** WHAT IS EXPECTED **
Copy out the whole SQL question about checking the order of course status values, word for word.

** PAGE **
○ ○ ○ ○ ○

SQL: Find if the column values are in right order

I have a table with StudentID, Date and CourseStatus.

If I order by StudentID and Date, the CourseStatus should only be in particular order (ENROLLED -> STARTED -> FINISHED -> TESTPASSED). But there are some StudentIDs where CourseStatus values are in incorrect order.

How to find such StudentIDs where CourseStatus is not strictly in expected order when ordered by date?

Example:

StudentID - Date         - CourseStatus
---------------------------------------
Student1  -  2019-01-01  - "ENROLLED"
Student1  -  2019-03-01  - "STARTED"
Student1  -  2019-05-01  - "FINISHED"
Student1  -  2019-08-01  - "TESTPASSED"
Student4  -  2019-02-15  - "ENROLLED"

○ ○ ○ ○ ○

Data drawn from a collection
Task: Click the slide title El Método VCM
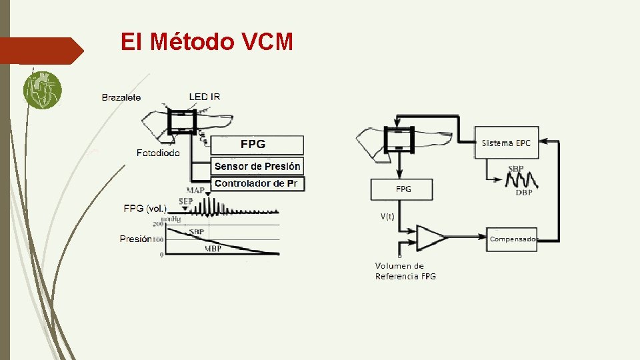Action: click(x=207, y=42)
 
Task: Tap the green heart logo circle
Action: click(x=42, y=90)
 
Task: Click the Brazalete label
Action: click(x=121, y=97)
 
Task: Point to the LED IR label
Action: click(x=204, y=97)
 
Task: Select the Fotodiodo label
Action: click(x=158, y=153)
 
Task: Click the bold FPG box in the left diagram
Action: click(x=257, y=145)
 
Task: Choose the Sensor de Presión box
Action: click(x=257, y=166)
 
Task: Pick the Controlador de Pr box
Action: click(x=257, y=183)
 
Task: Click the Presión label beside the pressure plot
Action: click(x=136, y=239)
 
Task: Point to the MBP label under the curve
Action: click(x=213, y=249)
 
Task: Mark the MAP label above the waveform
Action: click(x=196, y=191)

○ ○ ○ ○ ○

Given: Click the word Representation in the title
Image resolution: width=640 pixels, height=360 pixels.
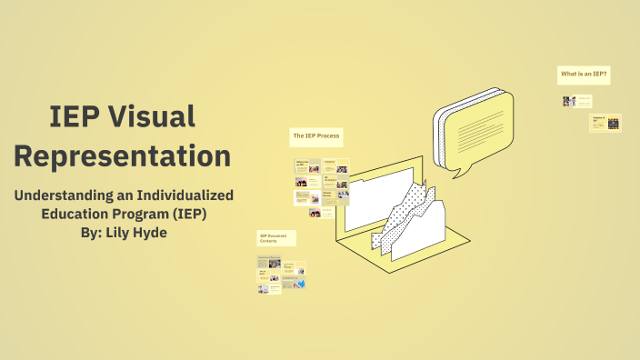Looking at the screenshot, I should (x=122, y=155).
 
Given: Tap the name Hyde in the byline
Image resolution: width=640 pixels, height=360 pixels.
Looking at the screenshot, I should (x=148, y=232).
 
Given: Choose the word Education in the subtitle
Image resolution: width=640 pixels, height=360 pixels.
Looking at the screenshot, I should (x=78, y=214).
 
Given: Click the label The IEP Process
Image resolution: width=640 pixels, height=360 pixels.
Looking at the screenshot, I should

○ ○ ○ ○ ○

** TASK ANSWER **
SQL: Find if the column values are in right order

I have a table with StudentID, Date and CourseStatus.

If I order by StudentID and Date, the CourseStatus should only be in particular order (ENROLLED -> STARTED -> FINISHED -> TESTPASSED). But there are some StudentIDs where CourseStatus values are in incorrect order.

How to find such StudentIDs where CourseStatus is not strictly in expected order when ordered by date?

Example:

StudentID - Date         - CourseStatus
---------------------------------------
Student1  -  2019-01-01  - "ENROLLED"
Student1  -  2019-03-01  - "STARTED"
Student1  -  2019-05-01  - "FINISHED"
Student1  -  2019-08-01  - "TESTPASSED"
Student4  -  2019-02-15  - "ENROLLED"